------ Listed entries

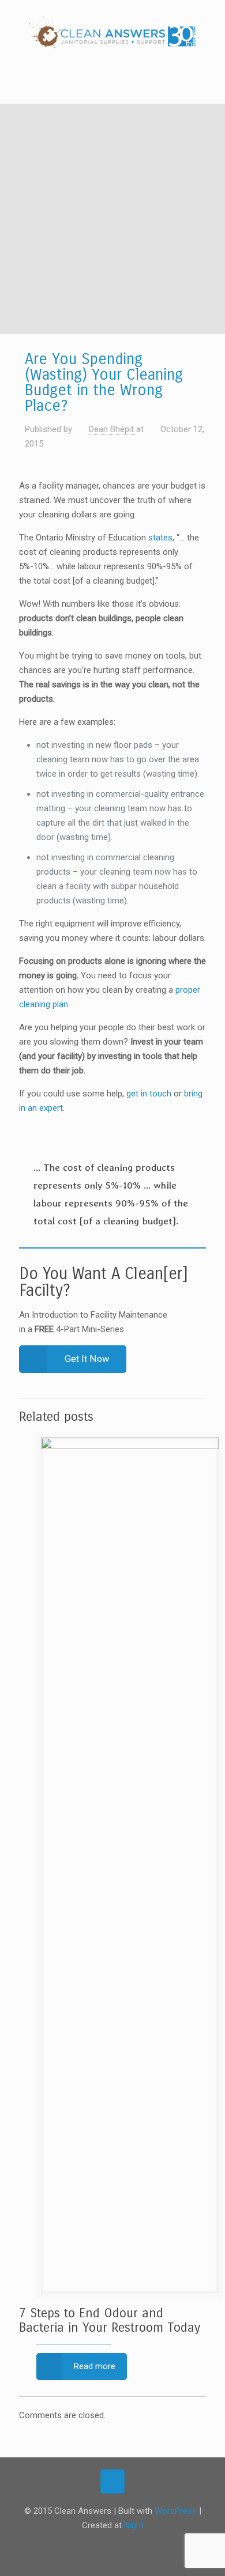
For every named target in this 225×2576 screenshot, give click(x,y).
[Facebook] (89, 2545)
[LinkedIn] (136, 2545)
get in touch (148, 1093)
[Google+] (105, 2545)
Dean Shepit (111, 429)
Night (134, 2525)
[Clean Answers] (112, 34)
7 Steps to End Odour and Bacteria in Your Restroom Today (109, 2320)
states (160, 537)
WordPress (176, 2511)
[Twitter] (120, 2545)
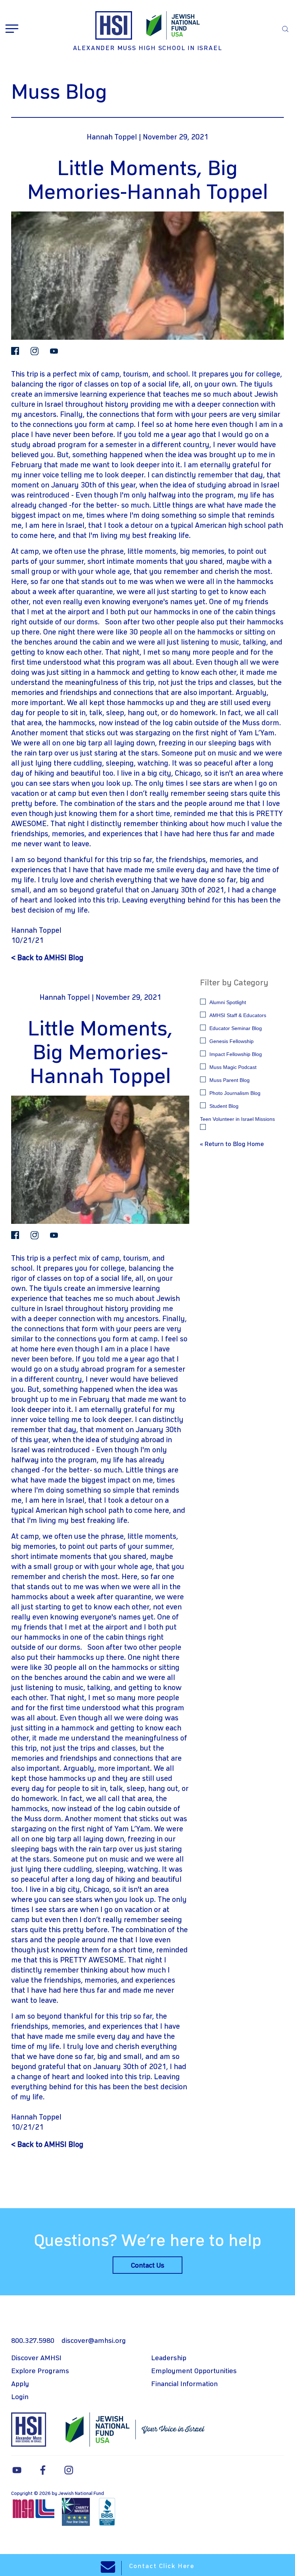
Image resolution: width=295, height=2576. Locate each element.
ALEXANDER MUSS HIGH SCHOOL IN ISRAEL (147, 48)
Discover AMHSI (36, 2358)
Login (19, 2397)
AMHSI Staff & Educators (237, 1015)
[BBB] (107, 2511)
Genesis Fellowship (231, 1041)
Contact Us (147, 2265)
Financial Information (184, 2384)
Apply (20, 2384)
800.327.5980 (32, 2341)
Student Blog (224, 1106)
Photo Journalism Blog (234, 1093)
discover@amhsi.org (94, 2341)
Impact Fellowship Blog (235, 1054)
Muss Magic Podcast (233, 1067)
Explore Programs (40, 2371)
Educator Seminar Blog (235, 1028)
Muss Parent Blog (229, 1080)
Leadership (168, 2358)
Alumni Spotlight (227, 1002)
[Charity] (76, 2511)
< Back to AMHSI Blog (47, 958)
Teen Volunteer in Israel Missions (237, 1119)
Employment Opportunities (194, 2371)
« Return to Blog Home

------------

◆ What the task asks ◆
In the data above, retype only the stretch from the line with "get in touch (148, 1093)" through the line with "Teen Volunteer in Israel Missions (237, 1119)", word for word, and skip any pictures.

◆ Answer to this task ◆
get in touch (148, 1093)
[Google+] (105, 2545)
Dean Shepit (111, 429)
Night (134, 2525)
[Clean Answers] (112, 34)
7 Steps to End Odour and Bacteria in Your Restroom Today (109, 2320)
states (160, 537)
WordPress (176, 2511)
[Twitter] (120, 2545)
Image resolution: width=295, height=2576. Locate each element.
ALEXANDER MUSS HIGH SCHOOL IN ISRAEL (147, 48)
Discover AMHSI (36, 2358)
Login (19, 2397)
AMHSI Staff & Educators (237, 1015)
[BBB] (107, 2511)
Genesis Fellowship (231, 1041)
Contact Us (147, 2265)
Financial Information (184, 2384)
Apply (20, 2384)
800.327.5980 (32, 2341)
Student Blog (224, 1106)
Photo Journalism Blog (234, 1093)
discover@amhsi.org (94, 2341)
Impact Fellowship Blog (235, 1054)
Muss Magic Podcast (233, 1067)
Explore Programs (40, 2371)
Educator Seminar Blog (235, 1028)
Muss Parent Blog (229, 1080)
Leadership (168, 2358)
Alumni Spotlight (227, 1002)
[Charity] (76, 2511)
< Back to AMHSI Blog (47, 958)
Teen Volunteer in Israel Missions (237, 1119)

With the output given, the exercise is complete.